• Directions: In the entries that follow, copy exactly each line from the first through the line with "Select the Results tab".

• Stored records:
####################

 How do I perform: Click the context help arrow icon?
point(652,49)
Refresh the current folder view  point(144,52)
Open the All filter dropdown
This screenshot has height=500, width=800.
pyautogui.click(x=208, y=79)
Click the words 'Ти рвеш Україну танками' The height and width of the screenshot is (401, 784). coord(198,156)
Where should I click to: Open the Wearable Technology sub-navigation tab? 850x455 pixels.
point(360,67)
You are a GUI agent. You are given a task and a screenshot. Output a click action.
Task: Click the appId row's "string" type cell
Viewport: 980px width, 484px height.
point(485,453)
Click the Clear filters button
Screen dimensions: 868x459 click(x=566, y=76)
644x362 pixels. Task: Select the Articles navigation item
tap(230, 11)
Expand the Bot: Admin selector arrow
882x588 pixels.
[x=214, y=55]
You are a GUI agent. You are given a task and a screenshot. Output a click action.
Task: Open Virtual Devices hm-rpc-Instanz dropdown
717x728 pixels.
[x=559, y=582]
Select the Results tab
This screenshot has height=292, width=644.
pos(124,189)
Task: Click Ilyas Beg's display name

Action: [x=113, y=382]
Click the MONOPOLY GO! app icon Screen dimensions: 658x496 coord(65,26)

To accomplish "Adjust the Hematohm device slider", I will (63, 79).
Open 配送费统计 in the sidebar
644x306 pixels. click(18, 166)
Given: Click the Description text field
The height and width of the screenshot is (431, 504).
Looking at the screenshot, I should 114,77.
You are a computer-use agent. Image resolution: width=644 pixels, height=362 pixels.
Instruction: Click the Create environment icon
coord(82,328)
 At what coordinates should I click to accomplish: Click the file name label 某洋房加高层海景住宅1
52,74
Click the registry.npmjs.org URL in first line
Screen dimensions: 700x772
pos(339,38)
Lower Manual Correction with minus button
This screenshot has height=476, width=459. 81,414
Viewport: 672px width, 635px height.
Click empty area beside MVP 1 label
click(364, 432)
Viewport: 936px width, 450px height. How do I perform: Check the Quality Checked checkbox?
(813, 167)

####################

• Written answer:
 How do I perform: Click the context help arrow icon?
point(652,49)
Refresh the current folder view  point(144,52)
Open the All filter dropdown
This screenshot has height=500, width=800.
pyautogui.click(x=208, y=79)
Click the words 'Ти рвеш Україну танками' The height and width of the screenshot is (401, 784). coord(198,156)
Where should I click to: Open the Wearable Technology sub-navigation tab? 850x455 pixels.
point(360,67)
You are a GUI agent. You are given a task and a screenshot. Output a click action.
Task: Click the appId row's "string" type cell
Viewport: 980px width, 484px height.
point(485,453)
Click the Clear filters button
Screen dimensions: 868x459 click(x=566, y=76)
644x362 pixels. Task: Select the Articles navigation item
tap(230, 11)
Expand the Bot: Admin selector arrow
882x588 pixels.
[x=214, y=55]
You are a GUI agent. You are given a task and a screenshot. Output a click action.
Task: Open Virtual Devices hm-rpc-Instanz dropdown
717x728 pixels.
[x=559, y=582]
Select the Results tab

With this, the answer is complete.